■ **EXCERPTED TEXT**:
UNRESOLVED BADGES OF COLONIALISM

UNRESOLVED BADGES OF DICTATORSHIP 

 

Dozens of prominent activists remain in detention in Angola, despite of the campaign promess advanced by Joao Lourenco.

Many of those still held are in unknown locations and without access to lawyer or family visits in conditions that may constitute enforced disappearances and put them at risk of abuse. Angola should urgently release all detainees, or promptly charge them with a recognizable crime in procedures that uphold due process and ensure that they are allowed family visits and medical care.

“Angola’s tactic of silencing dissent through mass arbitrary arrests, enforced disappearances, and other rights violations needs to stop,” said Jehanne Henry, senior Africa researcher at Human Rights Watch. “The world should know that, despite new president discourse of freedom of expression, dozens of activists remain hidden behind bars in limbo without access to their families, lawyers, or due process.”

Since Joao lourenco took control of the country, government has violently suppressed peaceful protests against austerity measures and has repeatedly confiscated newspapers that have covered the protests. Angola's opposition estimated that more than 100 people were detained since he took control on the country, many during opposition party-organized protests. National security officials continue to arrest people at their homes or offices, or at meetings. 

Such efforts to shut down demonstrations are clearly incompatible with Angola and international protections on the rights to freedom of assembly and expression.

■ **RECORD SET**:
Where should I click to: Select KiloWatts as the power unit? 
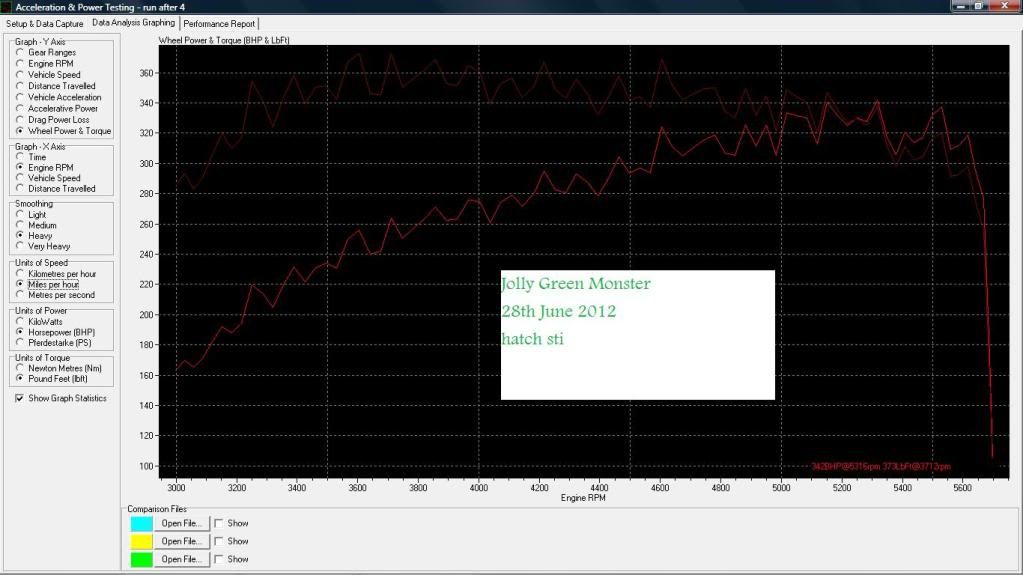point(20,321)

...

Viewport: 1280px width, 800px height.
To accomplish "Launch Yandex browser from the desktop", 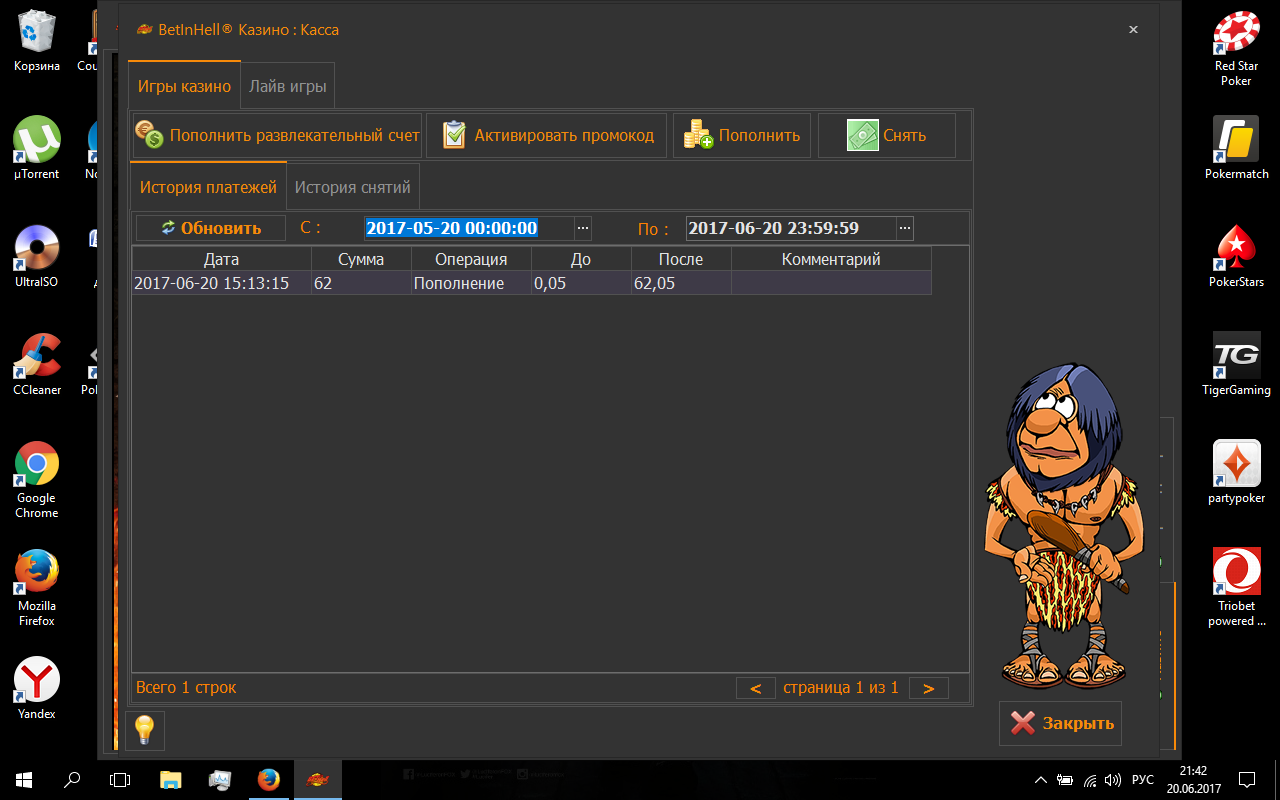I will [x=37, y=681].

* * *

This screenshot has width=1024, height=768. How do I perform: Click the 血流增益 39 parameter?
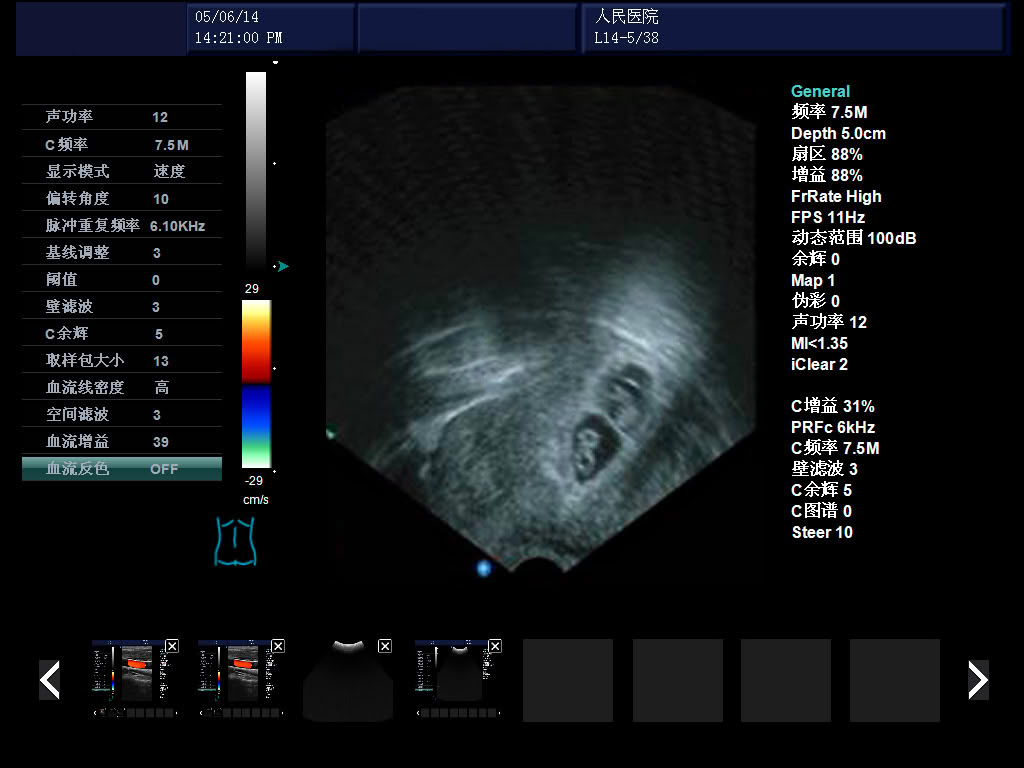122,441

■ **WORK TO COMPLETE**:
**A.** In the text on detained activists in Angola, list every place where it says national security officials continue to arrest people.
**B.** Using the text on detained activists in Angola, mark each statement yes or no and quote the words from the text that decide it. (i) Jehanne Henry is a senior Africa researcher at Human Rights Watch. (ii) The government estimated that more than 100 people were detained. (iii) The protests that were suppressed opposed austerity measures.
**C.** According to the text on detained activists in Angola, what has the government repeatedly confiscated?

■ **TASK-BY-TASK SOLUTIONS**:
**A.** Homes, offices, meetings

**B.**
(i) Yes: "said Jehanne Henry, senior Africa researcher at Human Rights Watch"
(ii) No: "Angola's opposition estimated that more than 100 people were detained"
(iii) Yes: "has violently suppressed peaceful protests against austerity measures"

**C.** Newspapers that have covered the protests.